For the most part, however, such an analysis is absent from this study. Instead, Yazdani points to a variety of sparsely explained factors that he claims were responsible for disrupting the transition of both Gujarat and Mysore from what he terms “middle modernity” to full-scale industrial capitalism. In Mysore, he suggests, it was the shallow roots of this “modernity” that presented the main obstacle. Much of the region’s eighteenth-century growth appears to have been a response to state policy, and the state was preoccupied with crafting itself in the image of Europe, thereby failing to harvest indigenous potential for the development of capitalism. At the same time, a similar preoccupation with (Western-style) “modernization” appears to have worked out better in Gujarat (p. 561). Here, Yazdani reads the presence of reformist social groups such as the Satya Narainis, as well as the interest in modernizing production methods along European lines (as visible in shipbuilding, for instance), as evidence of an organic push to become more like the “modern” West.

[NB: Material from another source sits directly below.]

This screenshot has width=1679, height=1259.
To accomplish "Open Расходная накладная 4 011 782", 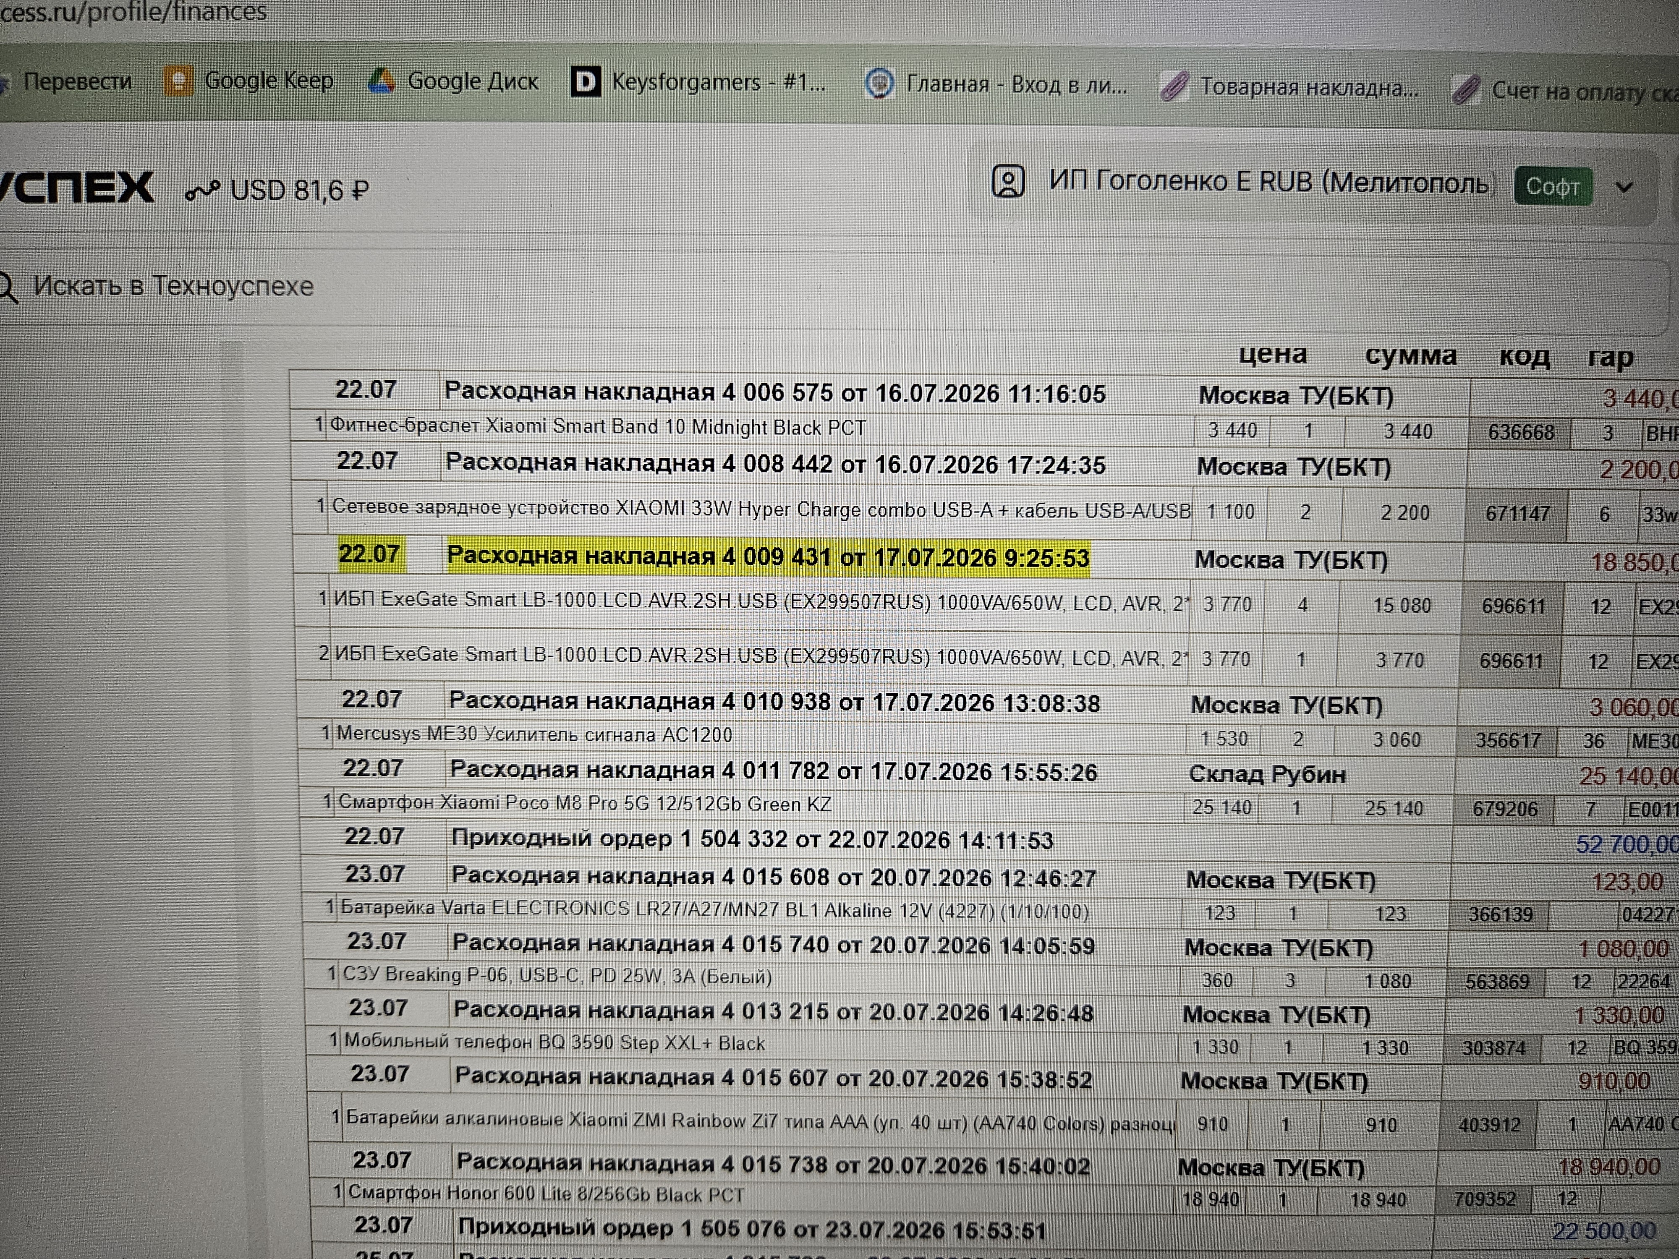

Despite lagging behind northwestern Europe on the road to capitalism, Yazdani suggests that Gujarat might well have caught up with the competition, had it not been colonized by the British. Caste, too, makes several fleeting appearances in this book, as a constraint on South Asia’s modernization: it limited mobility in the labour market, it hindered the development of nationalism in the subcontinent, it obstructed innovation and the dissemination of knowledge, all this being asserted rather than demonstrated. What caste was, however, is not discussed in any depth. This is problematic, for caste practices were and continue to be closely bound to both time and space. “Caste” is almost as much of a catch-all as the term “modernity”, and an understanding of its workings calls for greater attention to context.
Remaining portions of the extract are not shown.